July 2022 Lunch and Learn Discussion

During the meeting, Dr. Clarissa Hsu, Associate Investigator, with the Kaiser Permanente Washington Health Research Institute, and Janice Tufte, Patient Co-Investigator, presented their article entitled, "Evaluation of the Learning to Integrate Neighborhoods and Clinical Care Project: Findings from Implementing a New Lay Role into Primary Care Teams to Address Social Determinants of Health." In addition, Dr. Scott Strayer, Chair of the Department of Family Medicine at Virginia Commonwealth University, presented the article, "Preventing colorectal cancer or early diagnosis: Which is best? A re-analysis of the U.S. Preventive Services Task Force Evidence Report."


Summary of Discussion:

Evaluation of the Learning to Integrate Neighborhoods and Clinical Care Project: Findings from Implementing a New Lay Role into Primary Care Teams to Address Social Determinants of Health

The objective of the study was to assess the implementation and impact of the Community Resource Specialist (CRS) role in Kaiser Permanente Washington.

The Community Resource Specialist Role from KP Washington Research on Vimeo.

CRS Qualifications:

  • Do not need prior healthcare experience
  • Need to have experience, understanding and sensitivity to how socioeconomic, environmental, cultural, and other factors influence health
  • 60% of time spent coaching patients and referring them to resources
  • 30% of time in the community, developing relationships and getting out information
  • 10% of time working directly with care team to teach them about community resources
  • Training includes the State Community Health Worker certification program, and training in motivational interviewing and trauma informed care.

Role Implementation

  • It is important to be very clear about the role and what is expected.
  • There needs to be whole system changes to accommodate both the referrals to community resources and thinking about how the the information gathered by these new types of roles is used and what kind of kind of advocacy is done on the part of the system to address social needs.

Practice/Policy Implications:

  • Importance of the patient voice, having patients in the room changed what we did, how the researchers decided to implement the role and what the role looked like in practice.
  • You need a team-based care model to use this kind of role effectively (e.g., capitated systems, Value-Based Payment systems).

Janice Tufte (Patient-Co-Investigator) Reaction:

  • Patients contributed to the project design and helped determine what the role would be and where the community resource specialists would be placed…etc.

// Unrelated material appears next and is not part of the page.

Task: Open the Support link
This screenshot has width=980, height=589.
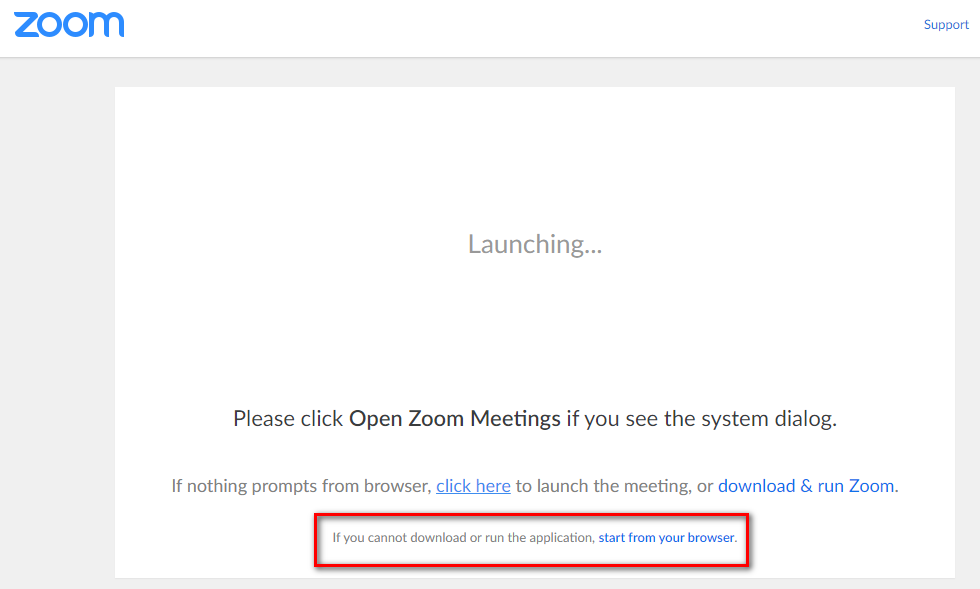Action: pyautogui.click(x=945, y=25)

Preventing colorectal cancer or early diagnosis: Which is best? A re-analysis of the U.S. Preventive Services Task Force Evidence Report

Colon cancer is still one of the leading causes of death in the United States, yet it is very preventable if people get screened. Flexible sigmoidoscopy (FS) is the only cancer screening test to lower the risk of death compared to usual care in randomized controlled trials (RCTs).

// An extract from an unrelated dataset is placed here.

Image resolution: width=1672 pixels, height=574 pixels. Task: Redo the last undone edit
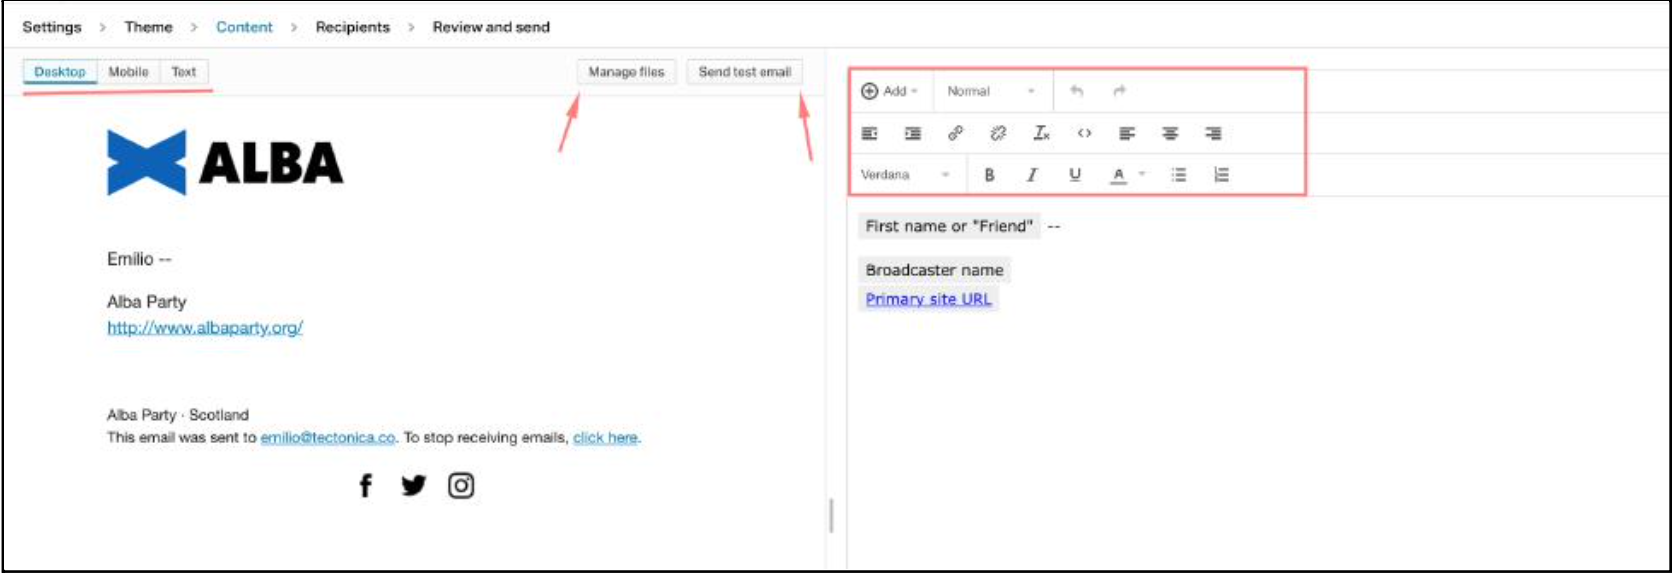tap(1119, 91)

The study suggests prevention of CRC appears to be the major (or sole) mechanism of action for death reduction by FS in clinical trials. Conversely, early diagnosis of CRC does not appear to reduce death. In other words, if you reduce the incidence of colon cancer by one case, you're going to reduce death by one case.

  • The American Cancer Society has guidelines for colorectal cancer screening and recommends people at average risk for colorectal cancer begin screening at age 45.
  • Right now, flexible sigmoidoscopy is such a small percentage of screens, around 1% - 2%. It used to be a much higher percentage. Family medicine and primary care was where most flex sigs were happening. We should look at reintroducing flexible sigmoidoscopy into those practices and into providers’ training toolboxes.
  • We need to continue to pursue confirmation that the newer stool-based tests do reduce mortality, especially all-cause mortality.
  • There is an opportunity to reinvigorate the use of flex sig where there isn't availability of colonoscopy, and where someone may prefer direct visualization rather than the stool-based test. Primary care could be an advocate for flex sig, particularly in in underserved and rural areas where you may not have a GI specialist.

Overall, the best test is the one that people are going to get.